== Excerpt provided ==
Written by Jessica Relyea, Esq.
Edited by Brian A. Cafritz, Esq.
The question of what amount of a plaintiff’s medical bills is recoverable is an issue that comes up with regularity in all personal injury cases. Defendants need to know how they can reduce the amount of damages a plaintiff can blackboard at trial. In Virginia, the collateral source rule prohibits a defendant from reducing or limiting the amount of medical damages being claimed because the bills were paid in whole or in part by an insurance company, other benefit, or otherwise written off by the provider. Acuar v. Letourneau, 260 Va. 180, 189-193 (Va. June 9, 2000). In other words, Plaintiff can present to a jury the full retail amount of billed medical specials that he is claiming were incurred as a result of the incident. The principle behind the collateral source rule is that a plaintiff is entitled to compensation sufficient to make him whole, but without creating a windfall. Id. In scenarios where the balance is difficult to strike, the courts have held its better to fall on the side of allowing a Plaintiff to receive double recovery than to allow a defendant to escape liability for his wrongs. Id.

== To do ==
1. According to the article on Virginia's collateral source rule, what is the principle behind the rule?
2. Continue the article on Virginia's collateral source rule from its last sentence.

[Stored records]

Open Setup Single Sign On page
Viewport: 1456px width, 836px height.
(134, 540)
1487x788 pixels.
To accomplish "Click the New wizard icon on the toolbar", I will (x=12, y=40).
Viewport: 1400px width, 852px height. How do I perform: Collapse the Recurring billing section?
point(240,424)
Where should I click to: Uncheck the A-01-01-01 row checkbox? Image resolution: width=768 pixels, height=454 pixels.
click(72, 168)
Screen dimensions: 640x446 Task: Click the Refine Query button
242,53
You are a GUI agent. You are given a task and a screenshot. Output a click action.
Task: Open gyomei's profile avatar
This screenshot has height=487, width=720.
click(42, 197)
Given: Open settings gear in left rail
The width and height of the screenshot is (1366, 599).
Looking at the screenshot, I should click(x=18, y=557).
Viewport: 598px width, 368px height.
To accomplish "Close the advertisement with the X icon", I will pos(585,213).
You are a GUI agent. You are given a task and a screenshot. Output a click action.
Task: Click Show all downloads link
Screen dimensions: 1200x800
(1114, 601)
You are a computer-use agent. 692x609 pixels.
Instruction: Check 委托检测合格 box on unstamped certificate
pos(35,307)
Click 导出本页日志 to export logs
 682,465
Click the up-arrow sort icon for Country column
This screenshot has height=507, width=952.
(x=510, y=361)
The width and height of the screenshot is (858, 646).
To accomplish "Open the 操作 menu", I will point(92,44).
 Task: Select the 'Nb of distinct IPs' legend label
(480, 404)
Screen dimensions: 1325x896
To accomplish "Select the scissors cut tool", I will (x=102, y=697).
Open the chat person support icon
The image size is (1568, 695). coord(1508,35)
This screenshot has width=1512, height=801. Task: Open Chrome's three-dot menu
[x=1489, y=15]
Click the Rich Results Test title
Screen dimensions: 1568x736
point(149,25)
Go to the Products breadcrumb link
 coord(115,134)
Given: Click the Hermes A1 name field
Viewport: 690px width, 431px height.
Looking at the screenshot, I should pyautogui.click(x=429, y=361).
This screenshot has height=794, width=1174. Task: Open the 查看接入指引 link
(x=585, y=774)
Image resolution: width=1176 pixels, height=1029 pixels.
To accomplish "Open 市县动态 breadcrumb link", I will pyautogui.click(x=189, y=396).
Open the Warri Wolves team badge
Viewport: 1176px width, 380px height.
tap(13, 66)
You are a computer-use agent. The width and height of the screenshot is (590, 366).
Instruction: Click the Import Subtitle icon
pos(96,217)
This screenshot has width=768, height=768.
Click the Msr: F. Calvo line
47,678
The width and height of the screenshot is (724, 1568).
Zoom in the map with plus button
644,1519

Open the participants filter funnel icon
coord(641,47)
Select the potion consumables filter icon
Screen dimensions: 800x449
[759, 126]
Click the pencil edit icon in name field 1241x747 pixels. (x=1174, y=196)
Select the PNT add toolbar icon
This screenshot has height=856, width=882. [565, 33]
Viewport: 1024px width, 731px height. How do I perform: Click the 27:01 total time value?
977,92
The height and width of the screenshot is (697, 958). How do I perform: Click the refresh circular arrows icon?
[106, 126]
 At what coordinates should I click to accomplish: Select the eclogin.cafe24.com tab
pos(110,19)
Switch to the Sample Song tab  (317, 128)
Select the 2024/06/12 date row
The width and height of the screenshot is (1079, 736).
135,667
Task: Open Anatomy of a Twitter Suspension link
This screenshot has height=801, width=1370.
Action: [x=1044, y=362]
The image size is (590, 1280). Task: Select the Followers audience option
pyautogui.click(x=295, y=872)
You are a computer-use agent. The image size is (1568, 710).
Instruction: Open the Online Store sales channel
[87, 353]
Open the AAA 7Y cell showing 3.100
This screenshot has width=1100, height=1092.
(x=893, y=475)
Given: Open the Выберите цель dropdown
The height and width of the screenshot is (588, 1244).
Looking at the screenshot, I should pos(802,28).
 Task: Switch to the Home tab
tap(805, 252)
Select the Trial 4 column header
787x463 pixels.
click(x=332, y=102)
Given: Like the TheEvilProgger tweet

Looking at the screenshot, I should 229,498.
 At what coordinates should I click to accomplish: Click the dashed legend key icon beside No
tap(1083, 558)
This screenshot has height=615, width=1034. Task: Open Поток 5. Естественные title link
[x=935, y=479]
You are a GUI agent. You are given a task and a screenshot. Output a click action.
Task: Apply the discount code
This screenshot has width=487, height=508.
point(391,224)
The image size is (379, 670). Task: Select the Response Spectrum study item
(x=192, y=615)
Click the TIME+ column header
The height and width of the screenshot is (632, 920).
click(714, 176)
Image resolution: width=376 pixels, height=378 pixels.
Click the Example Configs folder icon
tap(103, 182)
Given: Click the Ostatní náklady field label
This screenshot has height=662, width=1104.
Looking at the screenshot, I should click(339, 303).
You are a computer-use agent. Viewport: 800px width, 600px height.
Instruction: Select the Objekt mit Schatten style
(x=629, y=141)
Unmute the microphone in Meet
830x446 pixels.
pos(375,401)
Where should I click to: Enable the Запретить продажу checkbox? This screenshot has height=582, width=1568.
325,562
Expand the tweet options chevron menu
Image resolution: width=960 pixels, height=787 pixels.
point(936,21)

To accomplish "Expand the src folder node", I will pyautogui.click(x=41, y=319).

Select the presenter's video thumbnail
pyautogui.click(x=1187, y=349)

== Answers for the exercise ==
1. A plaintiff is entitled to compensation sufficient to make him whole, but without creating a windfall.

2.
However, what happens if Plaintiff has filed bankruptcy and the medical bills that were incurred as a result of an accident were discharged? In that scenario, Plaintiff is absolved of paying any amount on the medical specials. Does Virginia allow a Plaintiff to still recover for those damages in a personal injury lawsuit?
The answer depends on whether you are in federal or state court. The Supreme Court of Virginia has made a limited holding that the amount of specials damages is admissible for showing pain and suffering, as well as inconvenience. Barkley v. Wallace, 267 Va. 369, 373 (Va. Mar. 5, 2004). The Court refused to expand the ruling any further. The City of Roanoke Circuit Court did rule that a Plaintiff who had medical bills discharged in bankruptcy could admit those bills into evidence for the purpose of claiming the bills as a recoverable compensatory damage. Dodd v. Lang, 71 Va. Cir. 235, 243 (Va. Cir. Ct. June 29, 2006). The circuit court did state that any recovery for those compensatory damages would have to go towards any outstanding liens or assignments, or directly to the health care providers. The opinion in the City of Roanoke would be persuasive authority, but not binding, on any other circuit court in Virginia.
The Eastern District of Virginia, however, has ruled that medical bills discharged in bankruptcy are not admissible for any purpose. The Court held that whether the discharged bills were admissible for the purpose of showing pain and suffering or inconvenience is an evidentiary question, which is governed by the federal rules and therefore, discharged medical bills are not admissible for that purpose. Payne v. Wyeth Pharms., Inc., 2008 U.S. Dist. LEXIS 91849, *16-21 (E.D. Va. Nov. 12, 2008). The federal court conceded that whether the bills are admissible to show a recoverable compensatory damage would be governed by Virginia state law. In analyzing both Barkley and Dodd, the EDVA held that based on the facts before it and under Virginia law, the discharged were not admissible as a recoverable compensatory damage. Id. at *5- *16.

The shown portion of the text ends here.